1

I'm trying to use Python and NLTK to do text classification on text strings that tend to be only be, on average, 10-20 words in length.

I want to compute word frequencies, and ngrams of size 2-4 and somehow convert those to vectors and use that to build SVN models.

I'm thinking that there might be a very standard NLTK way to do all those things but I'm having trouble finding it.

I'm thinking that the standard way might already be smart about such things as stemming the words (so "Important" and "Importance" would be treated as the same word), dropping out punctuation, super common English words, and might implement a clever way to turn these counts into vectors for me. I'm new to text classification and to python and am open to both suggestions about all of this!

Mahfuz
  • 11
  • 2
  • Please check [how to ask question](https://stackoverflow.com/help/how-to-ask) and [Minimal, Complete, and Verifiable example](https://stackoverflow.com/help/mcve) Add your code , what have you tried. – Morse Apr 01 '18 at 00:20

1 Answers1

0

Ok, my first ever attempt answering a stack overflow question...

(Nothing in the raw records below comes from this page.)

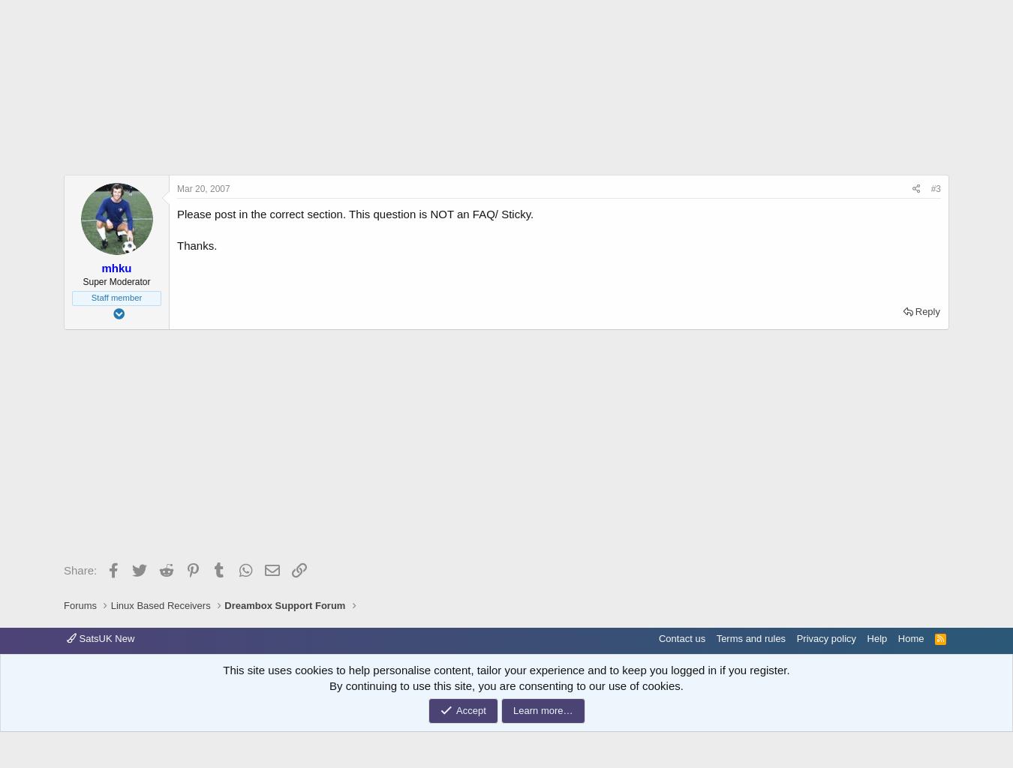 This screenshot has height=768, width=1013. Describe the element at coordinates (116, 282) in the screenshot. I see `'Super Moderator'` at that location.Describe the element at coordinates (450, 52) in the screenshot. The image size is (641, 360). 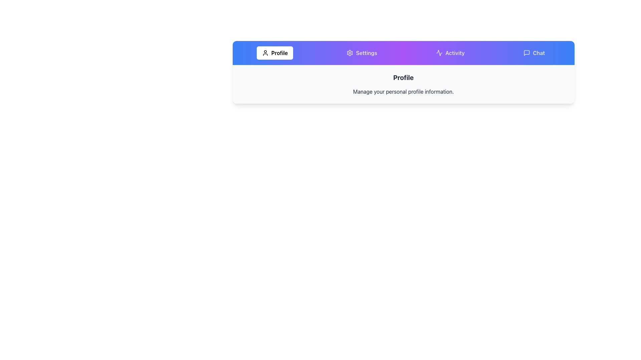
I see `the navigation button located in the third slot of the horizontally aligned button group in the header section` at that location.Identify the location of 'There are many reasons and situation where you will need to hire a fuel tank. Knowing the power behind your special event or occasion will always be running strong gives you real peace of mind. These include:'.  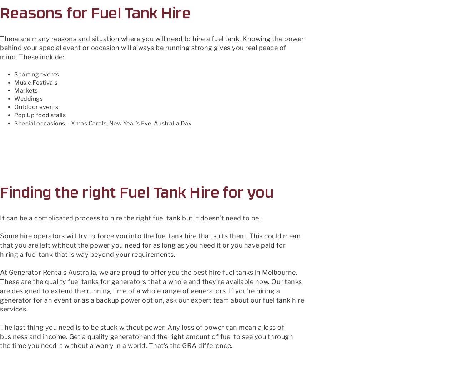
(151, 47).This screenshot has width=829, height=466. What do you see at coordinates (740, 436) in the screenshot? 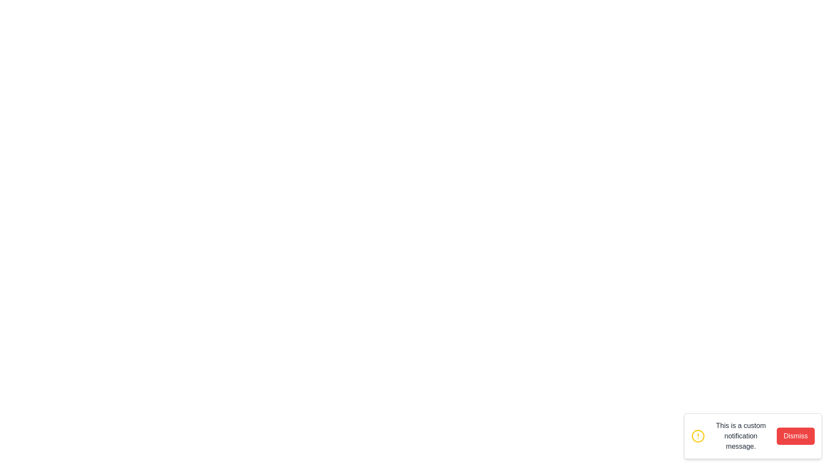
I see `the text block that reads 'This is a custom notification message.' styled with a gray font color within the notification interface` at bounding box center [740, 436].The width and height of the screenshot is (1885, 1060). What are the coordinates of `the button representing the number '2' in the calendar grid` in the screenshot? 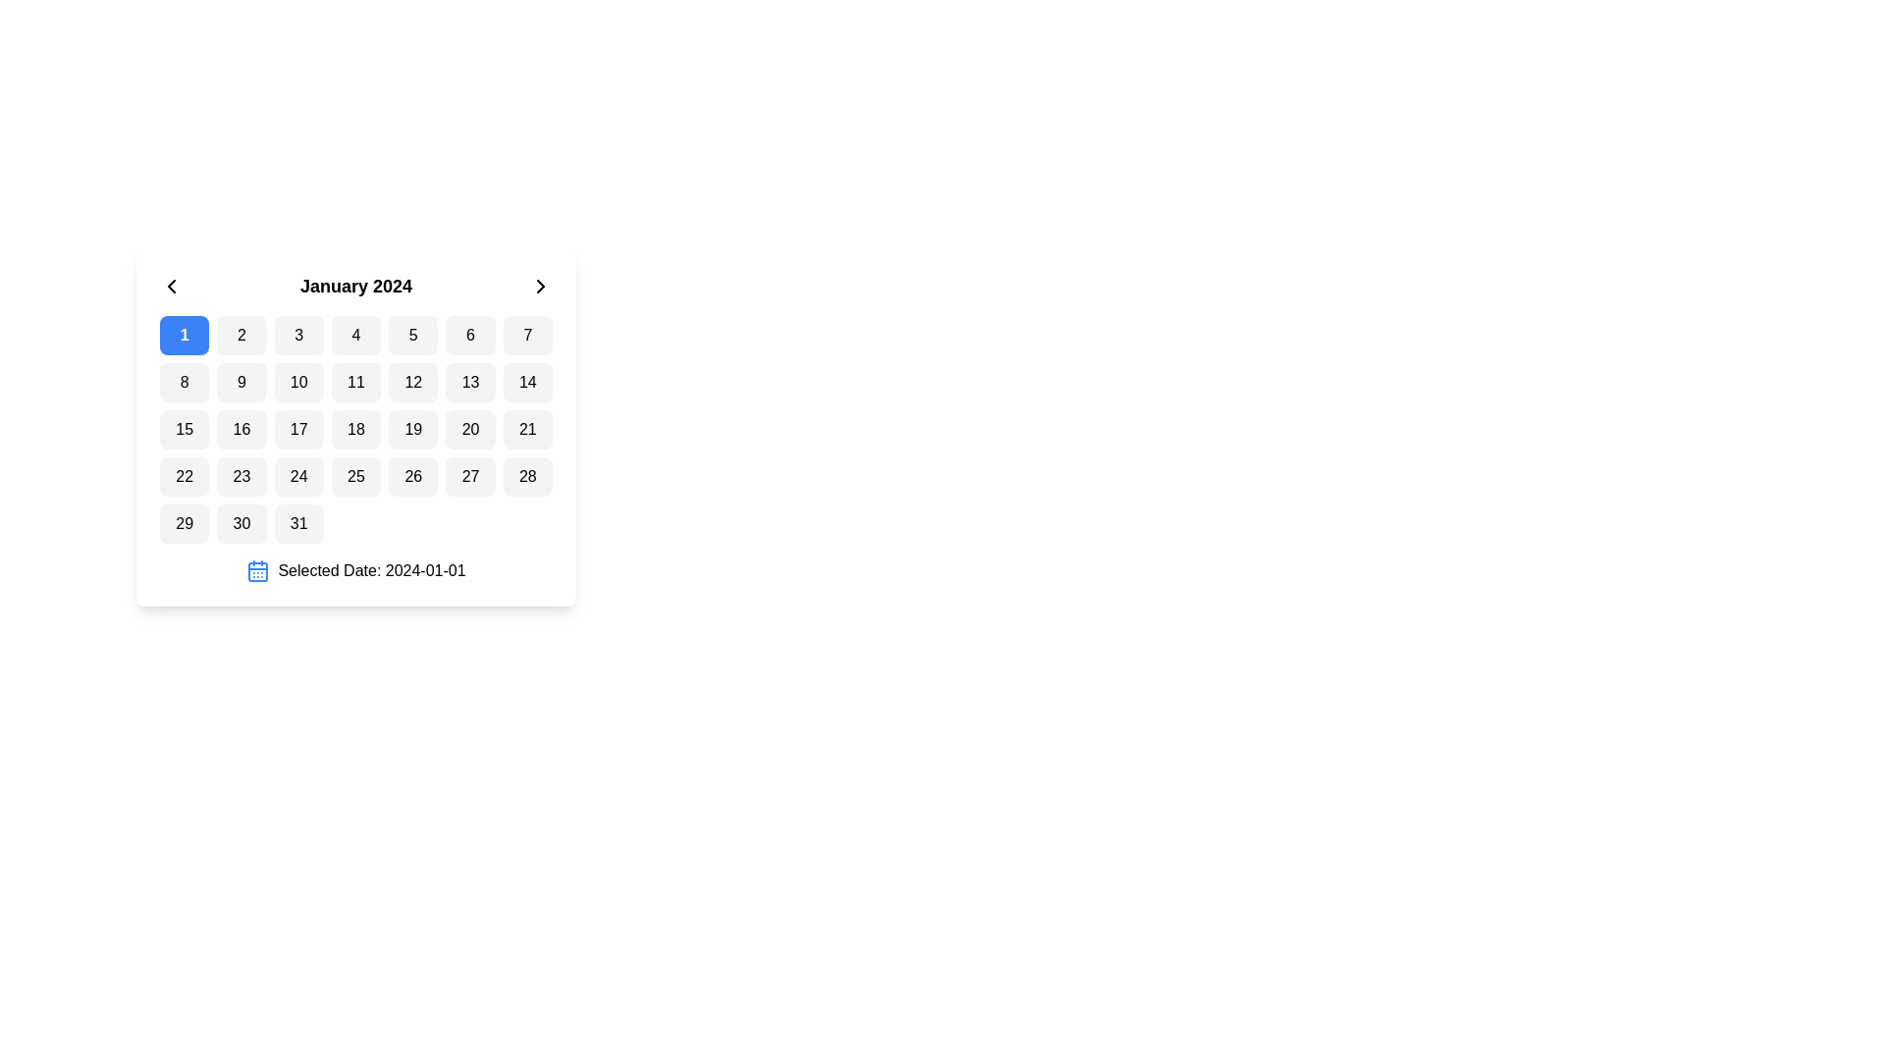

Your question is a bit vague, so I'll try to answer it as best I understand it. It sounds like you're asking how to prepare text prior to building SVN models, specifically how to lemmatize text input, compute word frequencies, and also create n-grams from the given string.

import nltk
from collections import Counter
from nltk import ngrams
from nltk.stem import WordNetLemmatizer


# lowercase, remove punctuation, and lemmatize string
def word_generator(str):
    wnl = WordNetLemmatizer()
    clean = nltk.word_tokenize(str)
    words = [wnl.lemmatize(word.lower()) for word in clean if word.isalpha()]
    for word in words:
        yield word


# create list of freqs
def freq_count(str):
    voc_freq = Counter()
    for word in word_generator(str):
        voc_freq[word] += 1
    trimmed = sorted(voc_freq.items(), reverse=True, key=lambda x: x[1])
    return trimmed


# create n-grams
def make_ngrams(str, n):
    grams = ngrams([word for word in word_generator(str)], n)
    return list(grams)

Example 4-gram output:

>>> my_str = 'This is this string, not A great Strings not the greatest string'

>>> print(freq_count(my_str))
[('string', 3), ('this', 2), ('not', 2), ('is', 1), ('a', 1), ('great', 1), ('the', 1), ('greatest', 1)]

>>> print(make_ngrams(my_str, 4))
[('this', 'is', 'this', 'string'), ('is', 'this', 'string', 'not'), ('this', 'string', 'not', 'a'), ('string', 'not', 'a', 'great'), ('not', 'a', 'great', 'string'), ('a', 'great', 'string', 'not'), ('great', 'string', 'not', 'the'), ('string', 'not', 'the', 'greatest'), ('not', 'the', 'greatest', 'string')]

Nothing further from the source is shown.